#### Directions
Present the entries from the line containing "The image size is (1393, 783)." through the line containing "center [491, 173]." as a Markdown table with columns Row and Line, skipping any blank lines.

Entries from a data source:
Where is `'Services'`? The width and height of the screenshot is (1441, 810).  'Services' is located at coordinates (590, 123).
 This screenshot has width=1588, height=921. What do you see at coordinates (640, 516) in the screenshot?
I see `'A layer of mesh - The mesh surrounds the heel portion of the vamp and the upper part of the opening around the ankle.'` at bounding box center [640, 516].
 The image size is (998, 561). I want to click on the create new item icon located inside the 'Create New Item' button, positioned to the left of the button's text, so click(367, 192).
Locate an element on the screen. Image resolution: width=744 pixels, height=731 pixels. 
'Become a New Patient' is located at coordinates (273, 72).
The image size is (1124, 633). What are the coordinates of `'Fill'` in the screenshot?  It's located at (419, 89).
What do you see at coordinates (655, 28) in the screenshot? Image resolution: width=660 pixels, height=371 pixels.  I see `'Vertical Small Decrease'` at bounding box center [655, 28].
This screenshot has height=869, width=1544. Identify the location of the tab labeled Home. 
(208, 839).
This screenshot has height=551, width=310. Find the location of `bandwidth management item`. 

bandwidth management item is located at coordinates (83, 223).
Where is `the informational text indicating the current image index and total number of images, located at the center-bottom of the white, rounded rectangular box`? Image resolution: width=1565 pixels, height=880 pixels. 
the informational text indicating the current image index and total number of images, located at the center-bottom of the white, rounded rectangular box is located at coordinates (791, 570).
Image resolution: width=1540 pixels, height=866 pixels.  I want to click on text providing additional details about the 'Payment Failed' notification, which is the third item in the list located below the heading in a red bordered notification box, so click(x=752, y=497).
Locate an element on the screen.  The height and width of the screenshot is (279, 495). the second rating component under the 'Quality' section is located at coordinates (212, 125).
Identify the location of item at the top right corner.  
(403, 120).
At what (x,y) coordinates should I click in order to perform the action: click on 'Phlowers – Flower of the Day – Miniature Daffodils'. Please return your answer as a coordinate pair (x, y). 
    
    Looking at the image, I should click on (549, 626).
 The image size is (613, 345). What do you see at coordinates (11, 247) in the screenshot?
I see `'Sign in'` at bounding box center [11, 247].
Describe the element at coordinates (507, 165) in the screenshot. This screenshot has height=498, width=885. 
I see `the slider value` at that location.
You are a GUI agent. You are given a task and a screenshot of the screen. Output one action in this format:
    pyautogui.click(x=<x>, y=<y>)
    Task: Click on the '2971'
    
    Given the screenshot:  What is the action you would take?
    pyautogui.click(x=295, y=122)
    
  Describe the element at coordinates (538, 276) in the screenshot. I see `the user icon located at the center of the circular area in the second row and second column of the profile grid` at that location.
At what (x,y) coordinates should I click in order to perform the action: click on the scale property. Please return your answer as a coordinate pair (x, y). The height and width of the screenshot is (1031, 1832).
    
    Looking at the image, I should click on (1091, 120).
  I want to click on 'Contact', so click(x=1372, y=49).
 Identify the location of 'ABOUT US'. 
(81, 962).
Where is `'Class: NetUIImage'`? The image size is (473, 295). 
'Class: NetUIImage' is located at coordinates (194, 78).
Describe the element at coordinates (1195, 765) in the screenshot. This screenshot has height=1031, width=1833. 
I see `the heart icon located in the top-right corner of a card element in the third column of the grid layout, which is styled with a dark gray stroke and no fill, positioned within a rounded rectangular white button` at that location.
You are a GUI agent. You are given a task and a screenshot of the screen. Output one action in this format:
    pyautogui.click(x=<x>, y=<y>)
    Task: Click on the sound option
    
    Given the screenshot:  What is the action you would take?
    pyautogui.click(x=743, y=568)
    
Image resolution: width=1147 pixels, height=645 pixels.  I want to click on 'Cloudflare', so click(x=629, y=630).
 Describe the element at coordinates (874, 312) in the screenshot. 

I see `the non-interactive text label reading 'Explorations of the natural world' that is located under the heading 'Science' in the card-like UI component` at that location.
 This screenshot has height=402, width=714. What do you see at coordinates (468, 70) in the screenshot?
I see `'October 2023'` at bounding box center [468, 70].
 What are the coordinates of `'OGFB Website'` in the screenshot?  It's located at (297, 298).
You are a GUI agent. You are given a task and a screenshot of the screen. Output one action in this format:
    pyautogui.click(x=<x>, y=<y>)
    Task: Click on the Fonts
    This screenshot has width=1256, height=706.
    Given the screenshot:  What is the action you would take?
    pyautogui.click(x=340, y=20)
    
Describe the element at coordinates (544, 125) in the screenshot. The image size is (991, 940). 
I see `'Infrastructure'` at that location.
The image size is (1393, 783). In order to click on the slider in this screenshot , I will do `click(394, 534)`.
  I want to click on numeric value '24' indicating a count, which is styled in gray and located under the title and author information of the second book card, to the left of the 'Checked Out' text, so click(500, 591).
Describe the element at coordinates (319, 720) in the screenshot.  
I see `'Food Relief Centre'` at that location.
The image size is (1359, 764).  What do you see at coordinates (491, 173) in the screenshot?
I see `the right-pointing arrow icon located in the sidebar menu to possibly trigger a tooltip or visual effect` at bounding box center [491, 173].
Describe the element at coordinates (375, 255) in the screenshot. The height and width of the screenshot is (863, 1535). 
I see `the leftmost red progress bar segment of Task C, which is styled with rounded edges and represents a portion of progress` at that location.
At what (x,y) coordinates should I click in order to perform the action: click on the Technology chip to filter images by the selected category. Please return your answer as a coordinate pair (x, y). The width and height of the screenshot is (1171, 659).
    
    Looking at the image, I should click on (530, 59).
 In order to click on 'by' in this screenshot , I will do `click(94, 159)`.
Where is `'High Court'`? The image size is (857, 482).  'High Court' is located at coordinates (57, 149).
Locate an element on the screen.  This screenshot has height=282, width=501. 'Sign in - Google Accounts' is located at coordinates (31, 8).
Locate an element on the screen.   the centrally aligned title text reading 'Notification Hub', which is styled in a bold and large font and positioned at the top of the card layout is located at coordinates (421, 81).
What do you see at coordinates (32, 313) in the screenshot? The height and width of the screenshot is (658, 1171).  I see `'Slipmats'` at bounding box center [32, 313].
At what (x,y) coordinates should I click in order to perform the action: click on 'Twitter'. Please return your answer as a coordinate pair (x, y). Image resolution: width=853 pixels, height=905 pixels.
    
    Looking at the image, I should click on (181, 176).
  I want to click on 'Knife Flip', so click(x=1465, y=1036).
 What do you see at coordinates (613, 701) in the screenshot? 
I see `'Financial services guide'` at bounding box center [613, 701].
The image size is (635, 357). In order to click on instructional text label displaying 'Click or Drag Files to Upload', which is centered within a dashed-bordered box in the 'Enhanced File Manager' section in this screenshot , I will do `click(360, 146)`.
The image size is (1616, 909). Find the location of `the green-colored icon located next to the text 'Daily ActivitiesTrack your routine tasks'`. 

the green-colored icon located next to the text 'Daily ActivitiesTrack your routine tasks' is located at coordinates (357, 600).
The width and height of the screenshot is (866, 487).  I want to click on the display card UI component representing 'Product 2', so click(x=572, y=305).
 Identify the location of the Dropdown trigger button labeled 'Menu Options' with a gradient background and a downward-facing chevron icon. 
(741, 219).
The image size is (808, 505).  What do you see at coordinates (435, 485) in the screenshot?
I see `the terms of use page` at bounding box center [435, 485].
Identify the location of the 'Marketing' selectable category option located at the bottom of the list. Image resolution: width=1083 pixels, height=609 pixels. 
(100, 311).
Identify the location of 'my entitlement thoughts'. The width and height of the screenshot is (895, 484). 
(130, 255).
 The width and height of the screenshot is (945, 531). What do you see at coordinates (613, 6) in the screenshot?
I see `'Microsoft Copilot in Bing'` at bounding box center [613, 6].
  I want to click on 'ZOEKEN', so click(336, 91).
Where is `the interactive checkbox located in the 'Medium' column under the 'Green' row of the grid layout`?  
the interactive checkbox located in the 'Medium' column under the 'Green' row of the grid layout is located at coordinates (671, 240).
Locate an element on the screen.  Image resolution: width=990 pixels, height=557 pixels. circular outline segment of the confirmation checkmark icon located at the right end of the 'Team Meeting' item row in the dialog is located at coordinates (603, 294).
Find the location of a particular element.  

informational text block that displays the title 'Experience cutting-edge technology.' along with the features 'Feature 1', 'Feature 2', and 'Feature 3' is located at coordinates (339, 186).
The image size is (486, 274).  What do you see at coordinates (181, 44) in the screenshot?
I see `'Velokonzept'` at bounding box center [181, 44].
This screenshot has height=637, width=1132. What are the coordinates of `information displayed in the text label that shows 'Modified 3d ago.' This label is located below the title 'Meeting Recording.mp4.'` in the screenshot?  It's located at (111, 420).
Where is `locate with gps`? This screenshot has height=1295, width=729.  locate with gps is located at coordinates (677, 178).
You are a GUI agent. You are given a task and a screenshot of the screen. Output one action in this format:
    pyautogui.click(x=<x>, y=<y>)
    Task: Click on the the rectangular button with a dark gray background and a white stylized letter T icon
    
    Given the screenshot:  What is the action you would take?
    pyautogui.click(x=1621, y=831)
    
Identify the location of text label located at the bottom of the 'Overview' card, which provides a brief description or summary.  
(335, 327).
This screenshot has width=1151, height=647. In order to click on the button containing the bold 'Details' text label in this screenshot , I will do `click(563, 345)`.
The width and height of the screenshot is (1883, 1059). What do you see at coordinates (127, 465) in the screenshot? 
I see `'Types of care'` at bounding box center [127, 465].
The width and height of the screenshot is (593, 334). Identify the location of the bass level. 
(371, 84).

#### Response
| Row | Line |
|---|---|
| 1 | The image size is (1393, 783). In order to click on the slider in this screenshot , I will do `click(394, 534)`. |
| 2 |   I want to click on numeric value '24' indicating a count, which is styled in gray and located under the title and author information of the second book card, to the left of the 'Checked Out' text, so click(500, 591). |
| 3 | Describe the element at coordinates (319, 720) in the screenshot.   |
| 4 | I see `'Food Relief Centre'` at that location. |
| 5 | The image size is (1359, 764).  What do you see at coordinates (491, 173) in the screenshot? |
| 6 | I see `the right-pointing arrow icon located in the sidebar menu to possibly trigger a tooltip or visual effect` at bounding box center [491, 173]. |